__Work to do__: Reproduce everything from the line containing "Click the back navigation arrow" down to the line containing "Looking at the", replacing "checkmark" with "tick" and leaving all else unchanged.

__Material provided__:
## begin

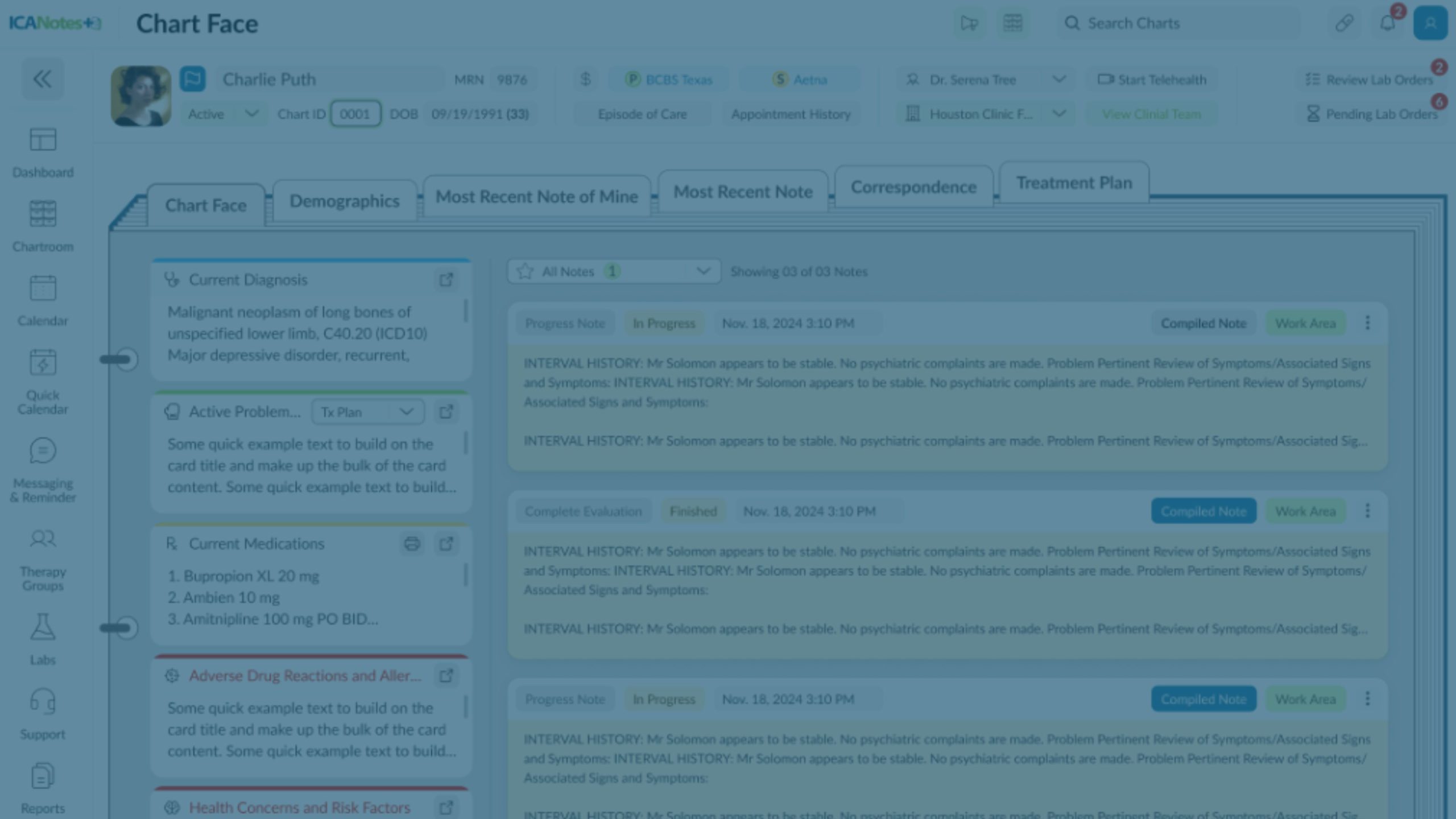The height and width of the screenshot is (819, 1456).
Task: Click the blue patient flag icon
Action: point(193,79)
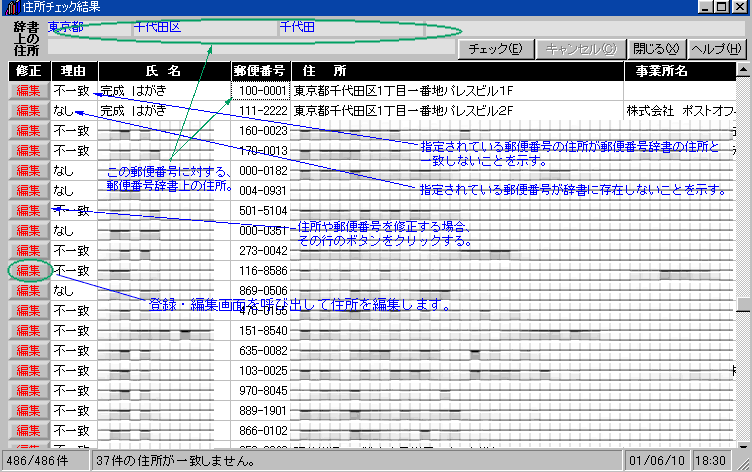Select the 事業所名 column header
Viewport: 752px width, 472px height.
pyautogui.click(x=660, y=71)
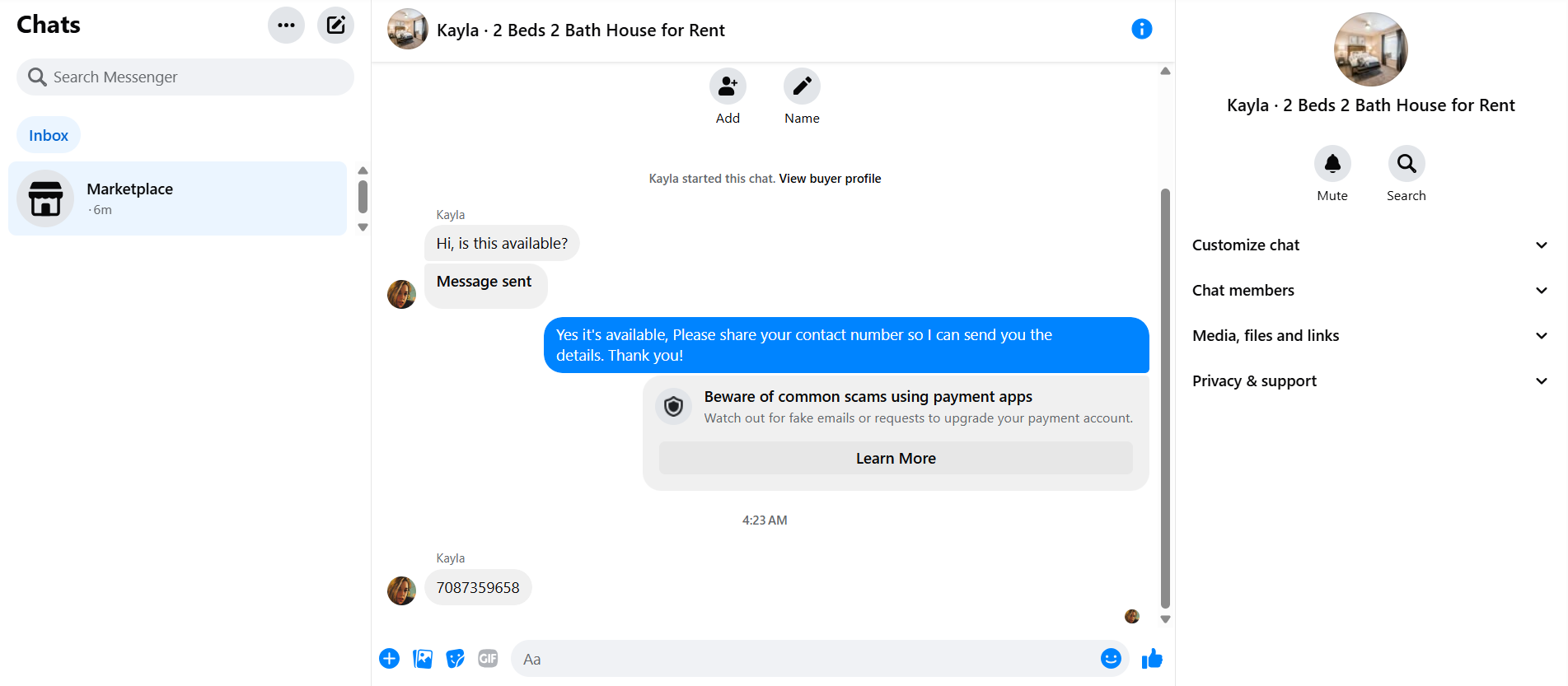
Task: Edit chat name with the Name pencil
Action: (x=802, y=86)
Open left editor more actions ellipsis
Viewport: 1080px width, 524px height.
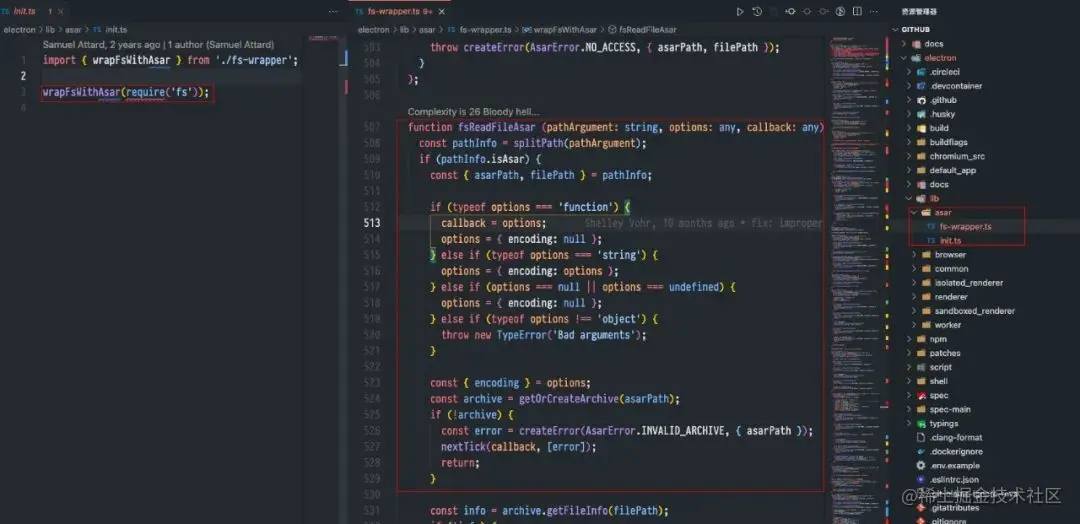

## end
## begin

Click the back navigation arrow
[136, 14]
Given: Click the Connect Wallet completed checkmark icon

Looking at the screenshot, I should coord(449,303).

## end

__Complete answer__:
Click the back navigation arrow
[136, 14]
Given: Click the Connect Wallet completed tick icon

Looking at the screenshot, I should coord(449,303).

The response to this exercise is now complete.